## EXTRACTED ENTRIES
────────────────────
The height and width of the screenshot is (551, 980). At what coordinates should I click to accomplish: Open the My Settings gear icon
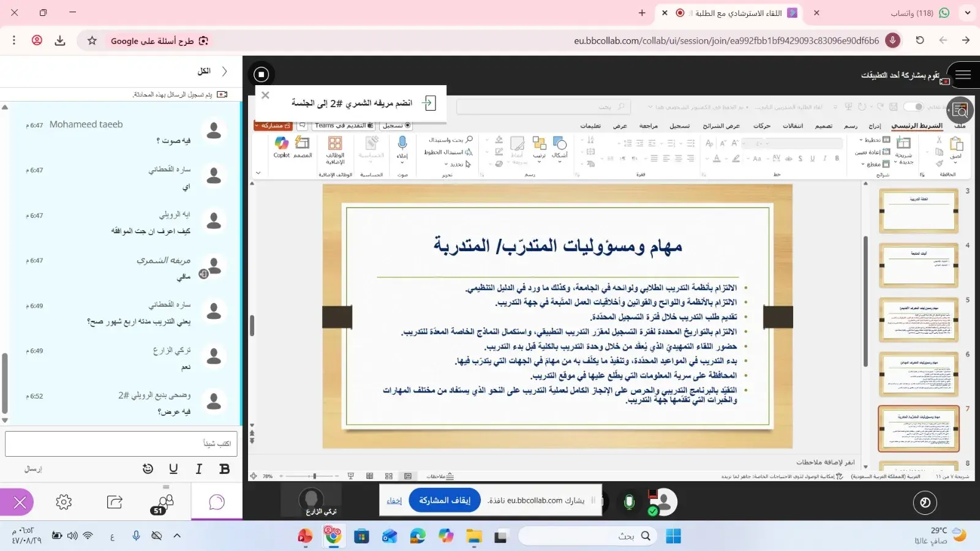click(64, 503)
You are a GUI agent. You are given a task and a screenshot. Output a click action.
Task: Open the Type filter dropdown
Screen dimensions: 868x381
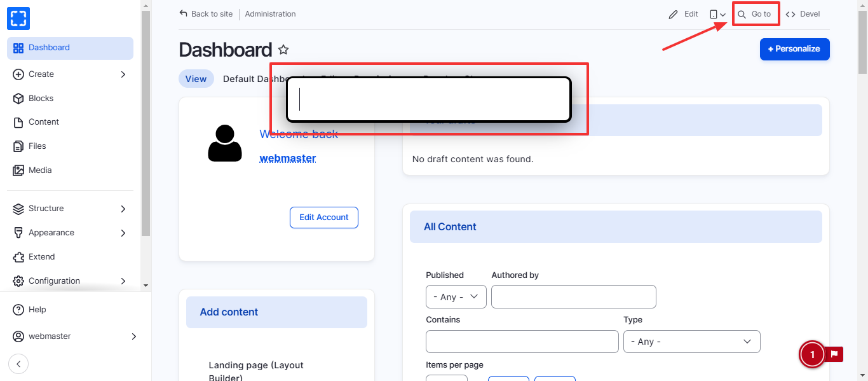coord(691,342)
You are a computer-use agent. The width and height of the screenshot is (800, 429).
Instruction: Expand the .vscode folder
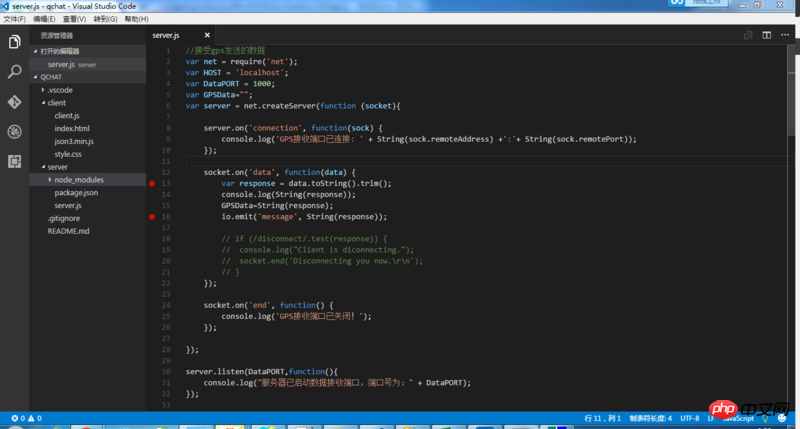pyautogui.click(x=60, y=90)
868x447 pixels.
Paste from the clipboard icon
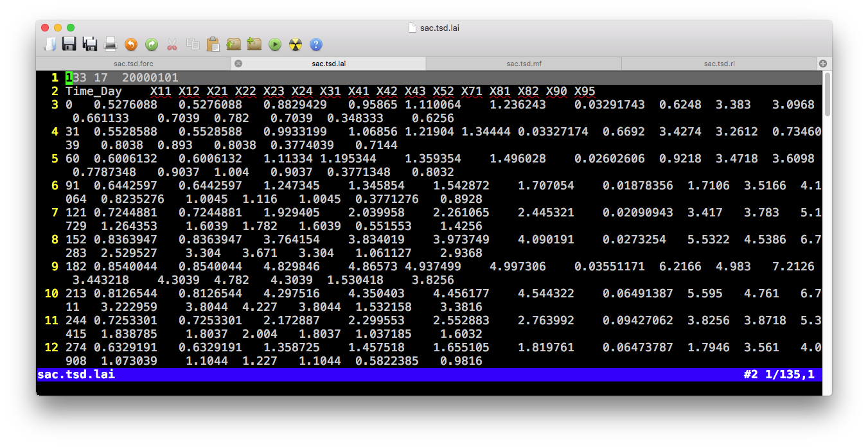[x=213, y=44]

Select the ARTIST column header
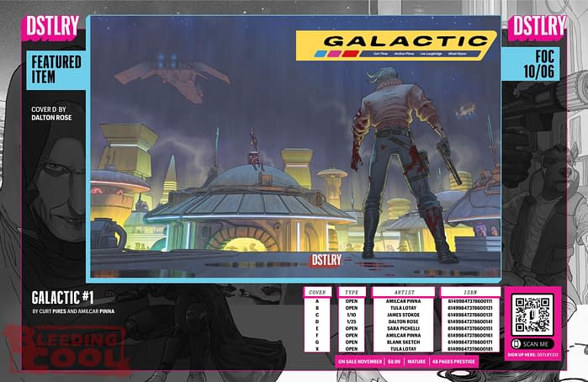pos(402,292)
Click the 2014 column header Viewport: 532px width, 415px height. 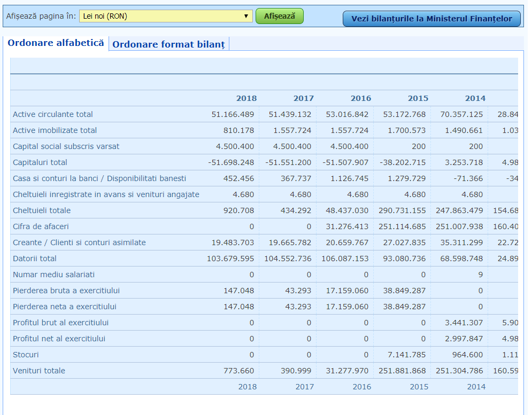(475, 98)
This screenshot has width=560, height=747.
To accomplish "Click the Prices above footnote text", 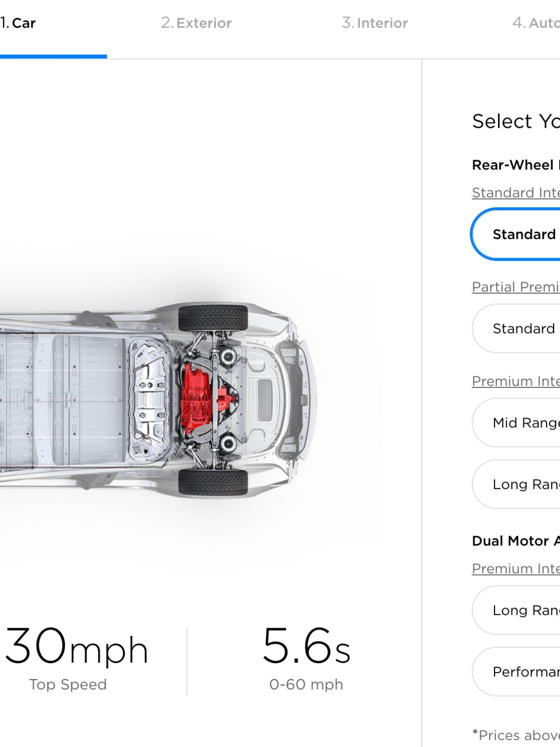I will 516,735.

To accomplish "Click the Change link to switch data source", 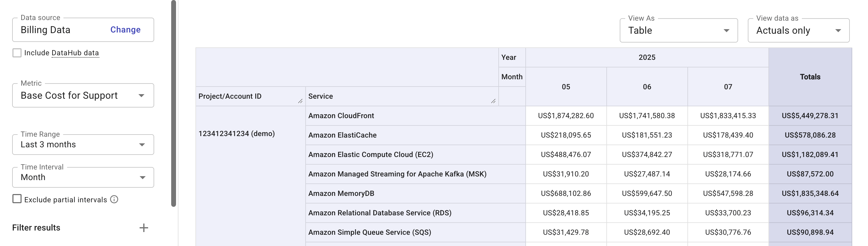I will click(x=125, y=30).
────────────────────
## WHAT IS BEING ASKED
Check each line of the data for "agent". Copy the lines where it turns up.

## RESULT
You are a GUI agent. You are given a task and a screenshot. Output a click action.
You are a computer-use agent. The width and height of the screenshot is (800, 429).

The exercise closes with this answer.